In this case, the update produced the following error:

java.lang.RuntimeException: Table to validate UpdateValidator(z) generated an erroneous update:
 - pre-update modified (previous) columnName=Unstable k=0 (from source) expected=8 actual=7 (from chunk) expected=8 actual=5

	at io.deephaven.engine.table.impl.TableUpdateValidator.onUpdate(TableUpdateValidator.java:217)
	at io.deephaven.engine.table.impl.TableUpdateValidator$1.onUpdate(TableUpdateValidator.java:117)
	at io.deephaven.engine.table.impl.InstrumentedTableUpdateListener$Notification.lambda$run$0(InstrumentedTableUpdateListener.java:37)
	at io.deephaven.engine.table.impl.InstrumentedTableListenerBase$NotificationBase.doRunInternal(InstrumentedTableListenerBase.java:334)
	at io.deephaven.engine.table.impl.InstrumentedTableListenerBase$NotificationBase.doRun(InstrumentedTableListenerBase.java:316)
	at io.deephaven.engine.table.impl.InstrumentedTableUpdateListener$Notification.run(InstrumentedTableUpdateListener.java:37)
	at io.deephaven.engine.updategraph.impl.BaseUpdateGraph.runNotification(BaseUpdateGraph.java:711)
	at io.deephaven.engine.updategraph.impl.PeriodicUpdateGraph$ConcurrentNotificationProcessor.processSatisfiedNotifications(PeriodicUpdateGraph.java:836)
	at io.deephaven.engine.updategraph.impl.PeriodicUpdateGraph$NotificationProcessorThreadFactory.lambda$newThread$0(PeriodicUpdateGraph.java:1109)
	at java.base/java.lang.Thread.run(Thread.java:840)

This exonerates the count method, indicating that the table z is producing inconsistent values for the Unstable column. Although this shows that z is producing incorrect results, y has not actually been identified as the root cause. Setting the JVM argument -DTableUpdateValidator.aggressiveUpdateValidation=true and re-running the query produces the following exception:

aph-updateExecutor-2 | i.d.s.s.SessionService    | Internal Error '9a75b9d5-2dec-4ed6-a82c-f7b22aea51fd' java.lang.RuntimeException: Table to validate UpdateValidator(y) generated an erroneous update:
 - pre-update (previous) columnName=Unstable k=0 (from source) expected=0 actual=5 (from chunk) expected=0 actual=7
 - post-shift unmodified columnName=Unstable k=0 (from source) expected=0 actual=1 (from chunk) expected=0 actual=3

	at io.deephaven.engine.table.impl.TableUpdateValidator.onUpdate(TableUpdateValidator.java:217)
	at io.deephaven.engine.table.impl.TableUpdateValidator$1.onUpdate(TableUpdateValidator.java:117)
	at io.deephaven.engine.table.impl.InstrumentedTableUpdateListener$Notification.lambda$run$0(InstrumentedTableUpdateListener.java:37)
	at io.deephaven.engine.table.impl.InstrumentedTableListenerBase$NotificationBase.doRunInternal(InstrumentedTableListenerBase.java:334)
	at io.deephaven.engine.table.impl.InstrumentedTableListenerBase$NotificationBase.doRun(InstrumentedTableListenerBase.java:316)
	at io.deephaven.engine.table.impl.InstrumentedTableUpdateListener$Notification.run(InstrumentedTableUpdateListener.java:37)
	at io.deephaven.engine.updategraph.impl.BaseUpdateGraph.runNotification(BaseUpdateGraph.java:711)
	at io.deephaven.engine.updategraph.impl.PeriodicUpdateGraph$ConcurrentNotificationProcessor.processSatisfiedNotifications(PeriodicUpdateGraph.java:836)
	at io.deephaven.engine.updategraph.impl.PeriodicUpdateGraph$NotificationProcessorThreadFactory.lambda$newThread$0(PeriodicUpdateGraph.java:1109)
	at java.base/java.lang.Thread.run(Thread.java:840)

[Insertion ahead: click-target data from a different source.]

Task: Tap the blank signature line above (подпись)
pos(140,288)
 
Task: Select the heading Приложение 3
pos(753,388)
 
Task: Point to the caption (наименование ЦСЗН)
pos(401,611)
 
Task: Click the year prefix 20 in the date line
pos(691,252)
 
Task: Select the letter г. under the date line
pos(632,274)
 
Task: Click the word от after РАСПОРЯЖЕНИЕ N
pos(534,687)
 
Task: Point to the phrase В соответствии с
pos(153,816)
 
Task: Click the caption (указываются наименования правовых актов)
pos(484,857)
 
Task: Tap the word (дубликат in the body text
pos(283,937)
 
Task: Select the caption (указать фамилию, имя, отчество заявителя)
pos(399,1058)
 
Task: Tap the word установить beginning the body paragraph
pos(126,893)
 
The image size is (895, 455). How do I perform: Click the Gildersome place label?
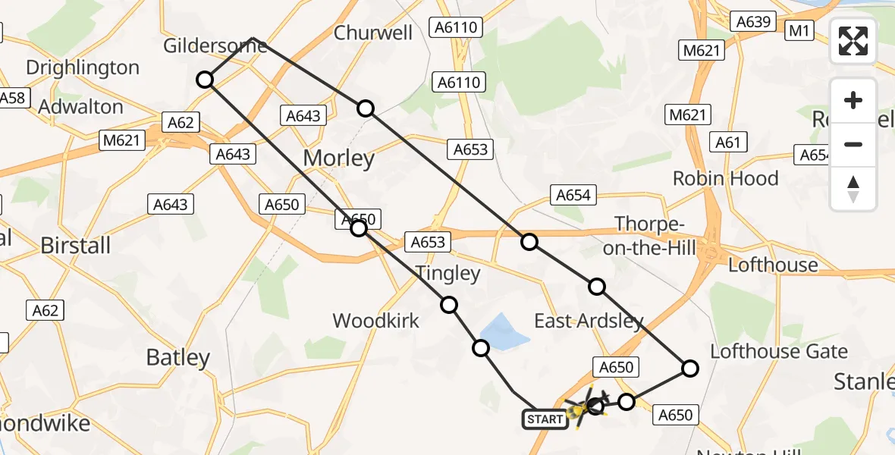click(215, 46)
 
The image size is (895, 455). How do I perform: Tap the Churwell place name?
click(373, 33)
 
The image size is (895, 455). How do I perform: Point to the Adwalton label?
click(80, 107)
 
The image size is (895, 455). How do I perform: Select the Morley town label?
click(339, 158)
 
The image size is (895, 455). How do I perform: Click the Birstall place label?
click(75, 245)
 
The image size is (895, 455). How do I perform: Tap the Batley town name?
click(177, 357)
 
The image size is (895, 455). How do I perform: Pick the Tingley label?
click(448, 273)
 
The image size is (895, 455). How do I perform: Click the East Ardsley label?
click(589, 321)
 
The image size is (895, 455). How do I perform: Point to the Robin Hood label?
click(726, 178)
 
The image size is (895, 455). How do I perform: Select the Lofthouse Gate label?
click(779, 351)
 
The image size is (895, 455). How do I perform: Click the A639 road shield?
click(753, 22)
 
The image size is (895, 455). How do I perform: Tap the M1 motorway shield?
click(800, 31)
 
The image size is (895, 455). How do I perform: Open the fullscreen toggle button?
click(853, 41)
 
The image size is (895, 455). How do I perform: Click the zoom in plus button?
click(853, 100)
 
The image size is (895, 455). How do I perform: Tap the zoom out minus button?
click(853, 144)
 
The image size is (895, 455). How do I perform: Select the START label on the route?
click(545, 419)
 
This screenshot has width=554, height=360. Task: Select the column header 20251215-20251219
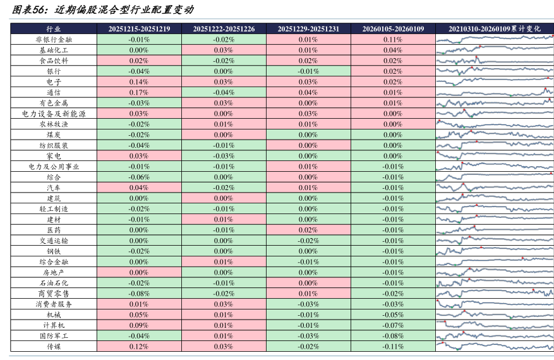point(139,28)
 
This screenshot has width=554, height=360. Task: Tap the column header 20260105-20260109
point(392,28)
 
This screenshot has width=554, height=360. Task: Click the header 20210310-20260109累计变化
point(495,28)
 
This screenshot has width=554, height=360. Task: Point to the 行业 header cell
point(54,28)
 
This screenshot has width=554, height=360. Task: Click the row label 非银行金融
point(54,39)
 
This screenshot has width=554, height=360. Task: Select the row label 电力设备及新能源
point(54,114)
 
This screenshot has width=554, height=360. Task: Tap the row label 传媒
point(54,346)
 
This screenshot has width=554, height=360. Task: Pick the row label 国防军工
point(54,336)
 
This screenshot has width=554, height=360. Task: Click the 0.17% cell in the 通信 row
point(139,92)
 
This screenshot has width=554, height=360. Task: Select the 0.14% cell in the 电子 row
point(139,81)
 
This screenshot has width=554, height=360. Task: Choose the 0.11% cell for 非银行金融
point(392,39)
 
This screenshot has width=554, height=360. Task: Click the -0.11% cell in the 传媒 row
point(392,346)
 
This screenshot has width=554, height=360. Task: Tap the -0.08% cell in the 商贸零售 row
point(139,294)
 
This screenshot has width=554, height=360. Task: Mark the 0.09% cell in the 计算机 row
point(139,325)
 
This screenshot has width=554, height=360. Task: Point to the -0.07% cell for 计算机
point(392,325)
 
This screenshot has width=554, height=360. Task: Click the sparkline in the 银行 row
point(495,71)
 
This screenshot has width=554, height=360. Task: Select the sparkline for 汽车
point(495,188)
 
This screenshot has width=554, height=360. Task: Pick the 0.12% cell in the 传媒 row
point(139,346)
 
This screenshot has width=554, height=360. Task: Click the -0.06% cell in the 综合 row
point(139,177)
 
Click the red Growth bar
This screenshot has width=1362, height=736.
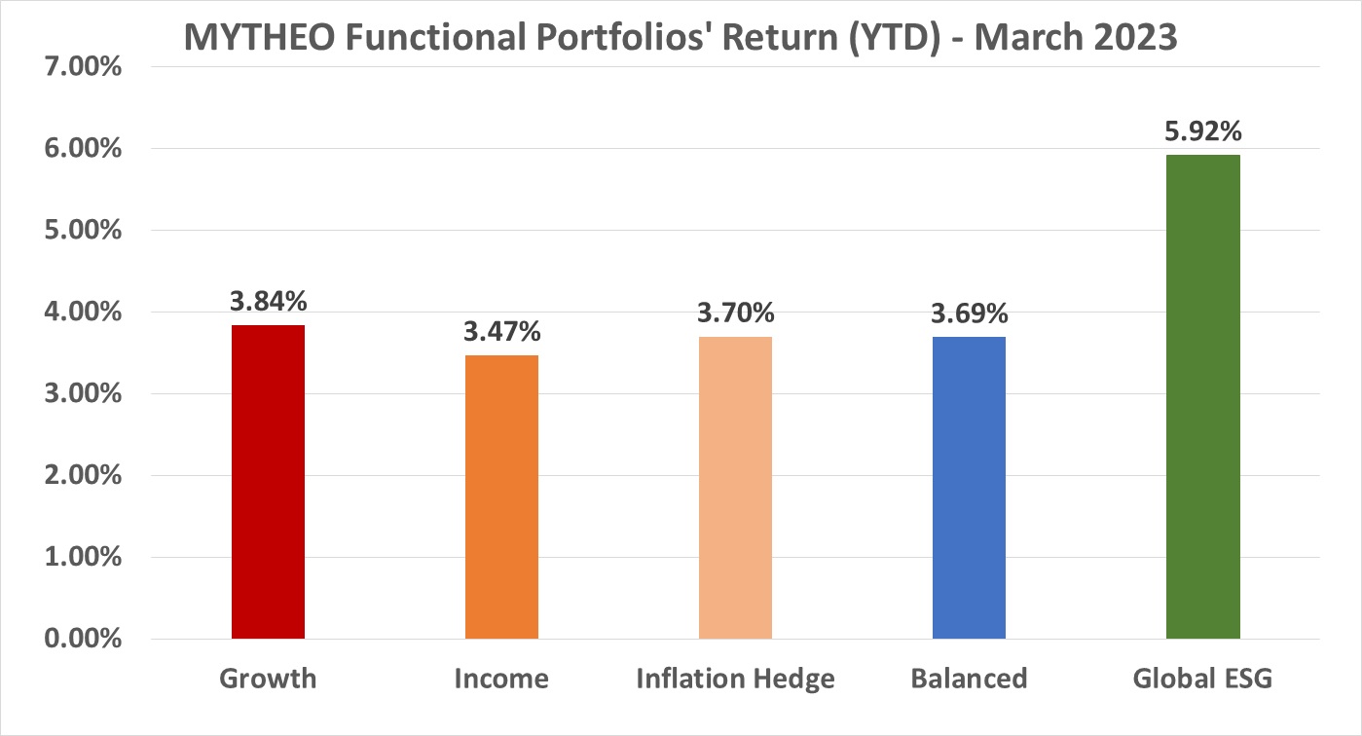[x=268, y=482]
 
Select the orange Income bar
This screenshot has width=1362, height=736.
[x=501, y=497]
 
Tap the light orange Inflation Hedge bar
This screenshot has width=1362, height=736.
[x=735, y=487]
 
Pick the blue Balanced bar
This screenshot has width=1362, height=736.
[x=969, y=487]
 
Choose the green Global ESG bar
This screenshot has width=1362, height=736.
[x=1202, y=396]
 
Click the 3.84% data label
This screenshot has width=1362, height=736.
[x=268, y=301]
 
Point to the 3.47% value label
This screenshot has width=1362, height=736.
[x=501, y=331]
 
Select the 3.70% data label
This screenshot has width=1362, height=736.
[x=735, y=313]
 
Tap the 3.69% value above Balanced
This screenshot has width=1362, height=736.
[x=969, y=313]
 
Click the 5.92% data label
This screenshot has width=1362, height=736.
[x=1202, y=130]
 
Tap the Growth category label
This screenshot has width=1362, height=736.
[x=268, y=679]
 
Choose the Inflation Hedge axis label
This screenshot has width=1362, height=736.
[x=735, y=679]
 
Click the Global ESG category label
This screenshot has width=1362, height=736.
[x=1202, y=679]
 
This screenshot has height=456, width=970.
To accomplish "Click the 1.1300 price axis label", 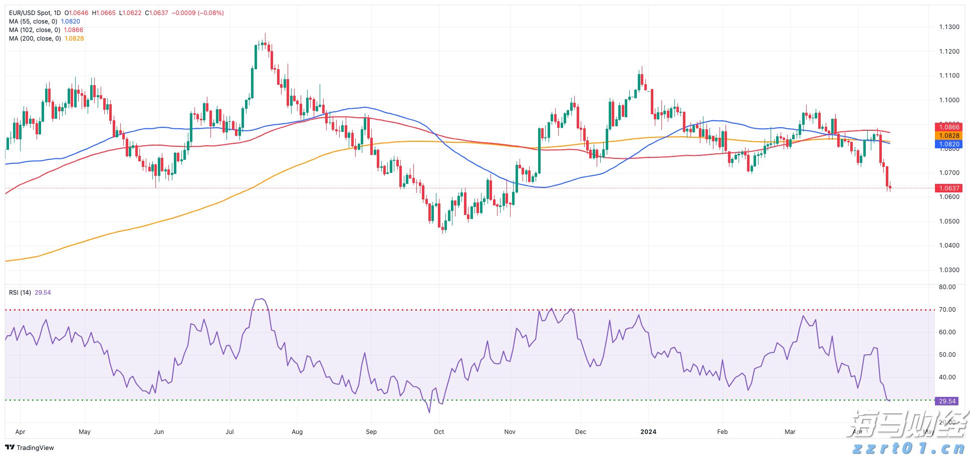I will tap(949, 27).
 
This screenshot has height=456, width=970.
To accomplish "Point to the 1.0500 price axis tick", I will tap(949, 221).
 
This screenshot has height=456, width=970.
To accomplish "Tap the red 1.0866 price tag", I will tap(949, 127).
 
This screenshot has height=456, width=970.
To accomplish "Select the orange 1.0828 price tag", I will tap(949, 136).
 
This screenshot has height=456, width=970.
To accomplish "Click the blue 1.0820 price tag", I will tap(949, 144).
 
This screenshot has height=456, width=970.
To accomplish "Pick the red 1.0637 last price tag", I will tap(949, 188).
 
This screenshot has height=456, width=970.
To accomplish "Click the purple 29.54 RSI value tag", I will tap(947, 401).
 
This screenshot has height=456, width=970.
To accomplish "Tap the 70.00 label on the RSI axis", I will tap(947, 310).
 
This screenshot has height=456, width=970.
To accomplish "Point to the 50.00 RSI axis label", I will tap(947, 355).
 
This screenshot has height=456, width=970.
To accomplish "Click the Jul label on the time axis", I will tap(229, 432).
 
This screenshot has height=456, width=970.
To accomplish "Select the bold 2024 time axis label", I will tap(648, 432).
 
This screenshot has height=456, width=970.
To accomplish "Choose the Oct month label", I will tap(439, 432).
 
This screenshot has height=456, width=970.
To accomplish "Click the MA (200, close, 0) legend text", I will tap(35, 39).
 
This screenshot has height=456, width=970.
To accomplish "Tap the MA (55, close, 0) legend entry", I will tap(33, 22).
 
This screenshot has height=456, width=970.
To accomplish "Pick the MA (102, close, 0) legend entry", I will tap(35, 30).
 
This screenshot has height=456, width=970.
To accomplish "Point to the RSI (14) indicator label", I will tap(20, 293).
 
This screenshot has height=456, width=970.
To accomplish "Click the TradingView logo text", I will tap(35, 448).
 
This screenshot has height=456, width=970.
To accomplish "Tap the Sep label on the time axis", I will tap(371, 432).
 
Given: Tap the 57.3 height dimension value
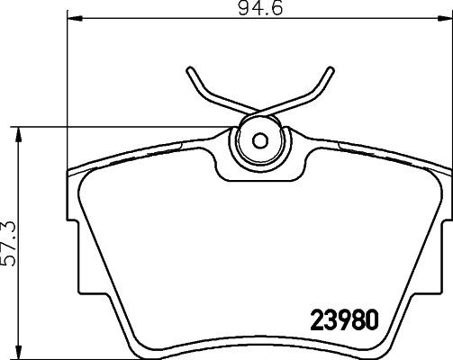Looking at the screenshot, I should pyautogui.click(x=9, y=244).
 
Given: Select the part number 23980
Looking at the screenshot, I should pyautogui.click(x=342, y=319).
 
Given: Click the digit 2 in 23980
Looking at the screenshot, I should pyautogui.click(x=317, y=319).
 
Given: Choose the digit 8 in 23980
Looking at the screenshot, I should pyautogui.click(x=355, y=319).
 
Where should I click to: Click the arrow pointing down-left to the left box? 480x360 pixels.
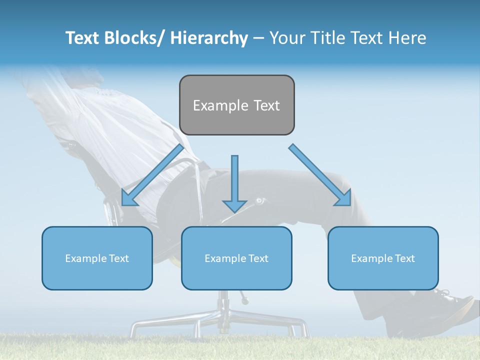152,176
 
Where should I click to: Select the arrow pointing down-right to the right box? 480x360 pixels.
320,175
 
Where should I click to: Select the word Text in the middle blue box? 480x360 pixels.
258,258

It is now clear that the update_view operation in y produces incorrect results for the Unstable column. Table Update Validators are useful tools, but they can greatly affect a query's performance and memory usage. It records all values from the table that it is validating in memory and then compares those values with updated results. This impacts both the query's heap utilization and the update cycle's CPU utilization, so a Table Update Validator should be used judiciously.